Kaplan, Mordecai
KAPLAN, MORDECAI (1881–1983), American rabbi, author, and religious leader, was the creator of the theory of Reconstructionist Judaism and the founder of the Reconstructionist movement. The son of Rabbi Israel Kaplan, a Talmudic scholar, Mordecai Menahem Kaplan was born in Svenciony, Lithuania, on June 11, 1881. The family left eastern Europe in 1888 and reached the United States in June 1889. Kaplan was instructed in traditional Jewish subjects by private tutors while attending public schools in New York City. He received degrees from the City College of New York (1900) and Columbia University (1902) and rabbinic ordination from the Jewish Theological Seminary of America (1902).

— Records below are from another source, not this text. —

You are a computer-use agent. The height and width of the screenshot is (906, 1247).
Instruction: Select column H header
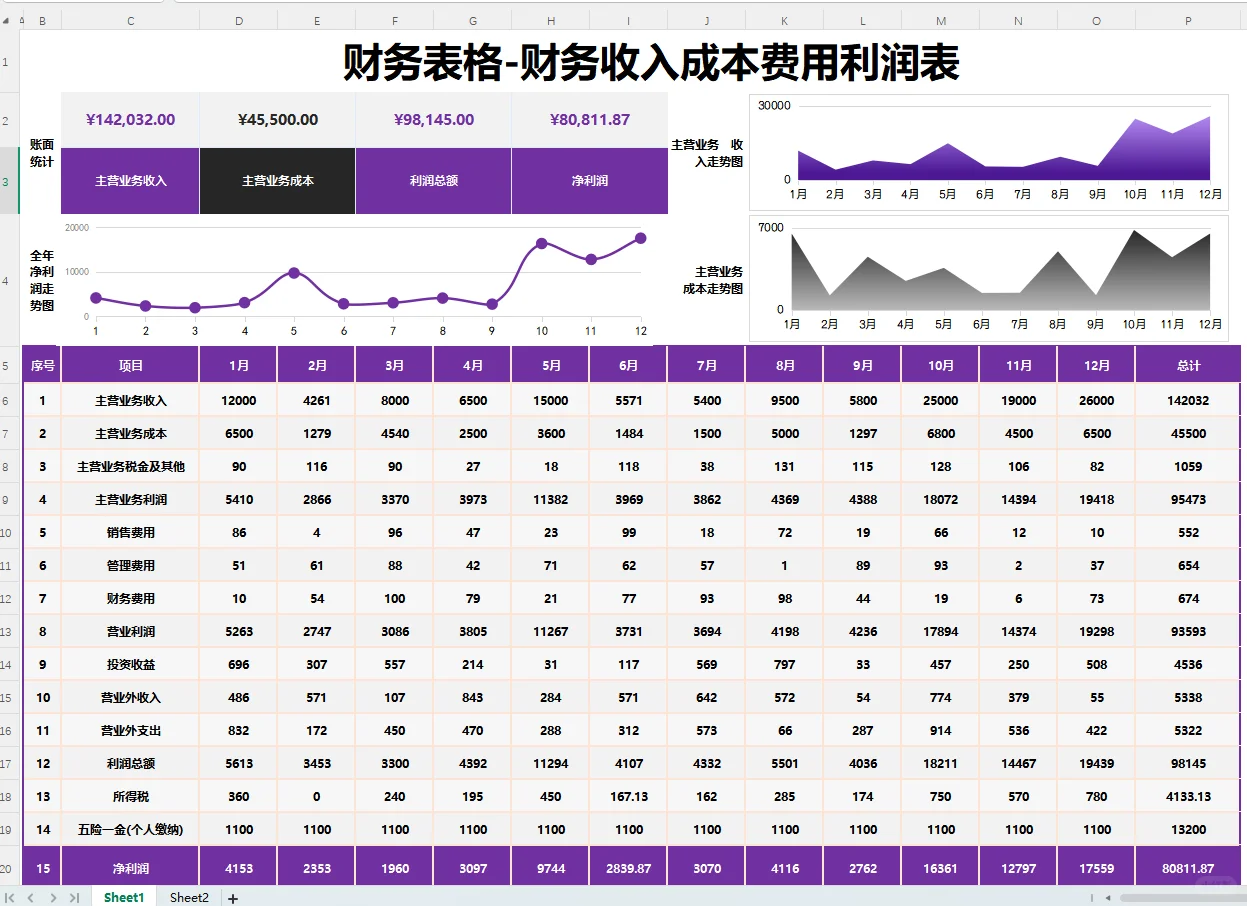pos(550,18)
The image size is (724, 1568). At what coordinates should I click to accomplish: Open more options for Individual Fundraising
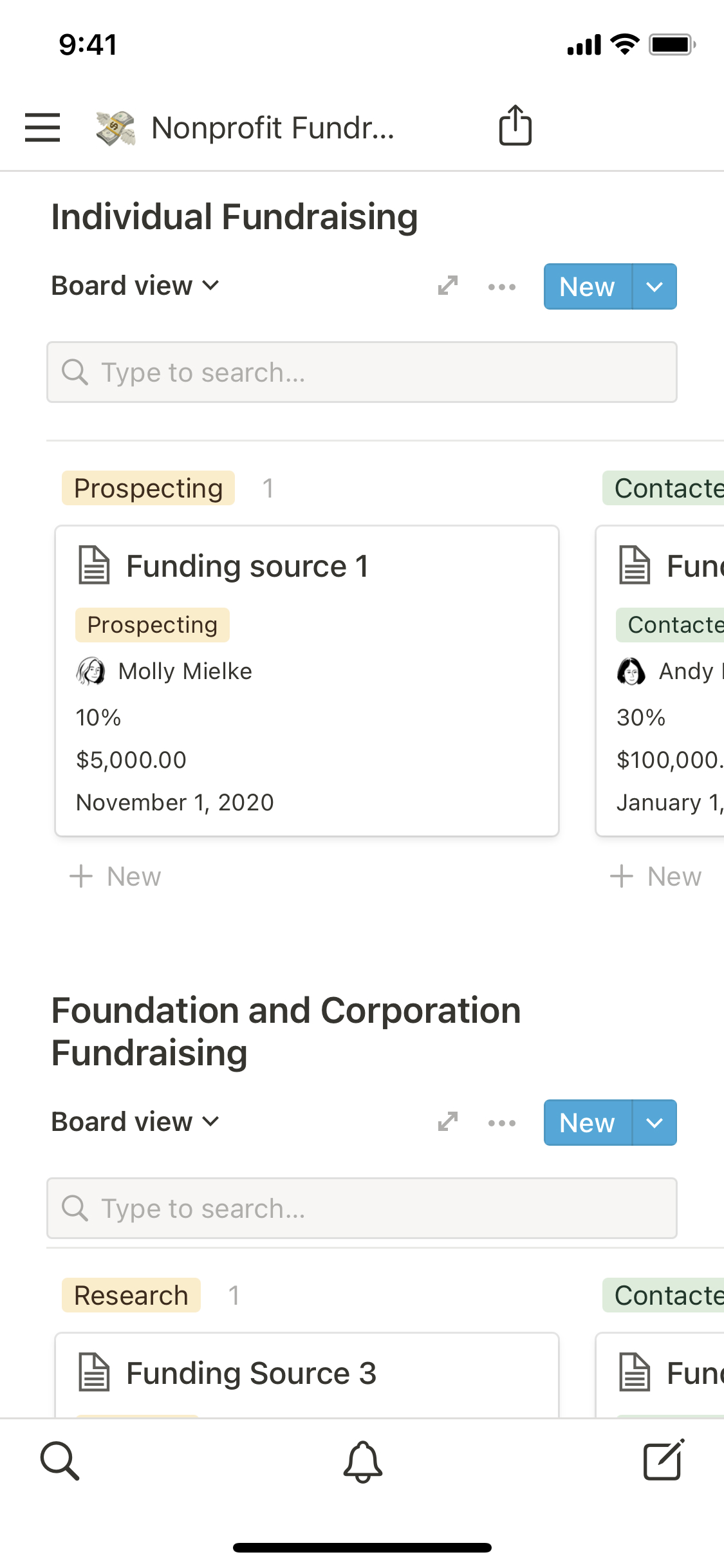(502, 286)

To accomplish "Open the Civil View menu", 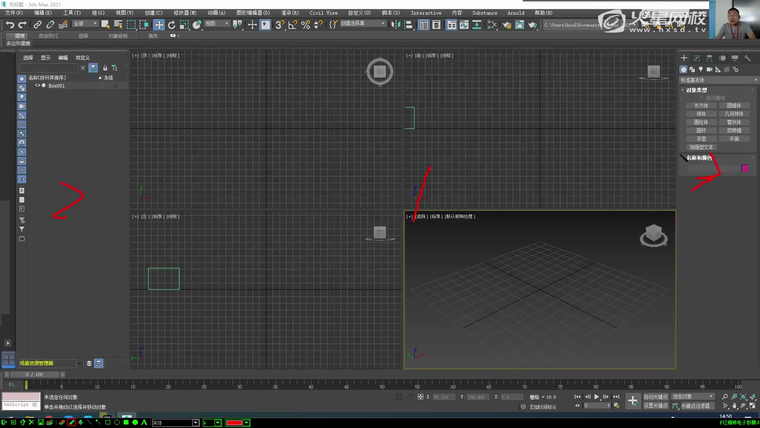I will tap(324, 13).
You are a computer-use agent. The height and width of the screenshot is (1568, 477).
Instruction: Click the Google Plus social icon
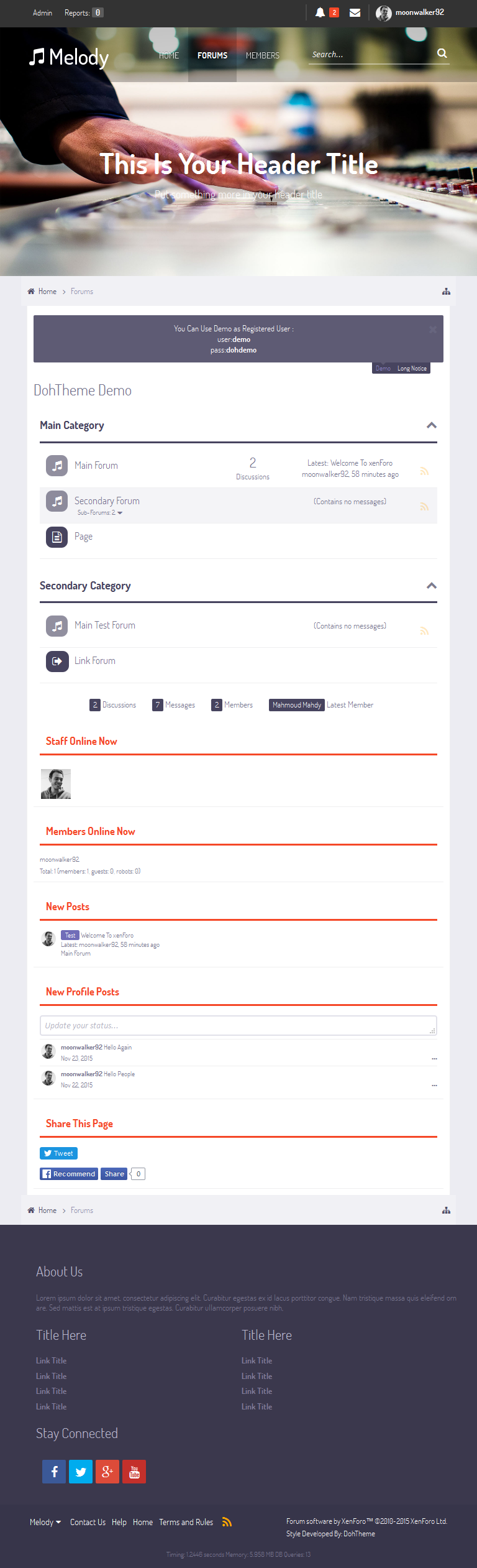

In 1909, following a tenure as minister and rabbi of Kehillath Jeshurun, an Orthodox congregation in New York City, Kaplan returned to the Jewish Theological Seminary, where he served for more than fifty years, first as principal (later dean) of the Teachers Institute until 1945, then as professor of homiletics and philosophies of religion until his formal retirement in 1963.
Beyond his roles as a leader within the Conservative rabbinate and the Zionist movement, and as an important contributor within the field of Jewish education, Kaplan's major achievement remains his formulation of Reconstructionism.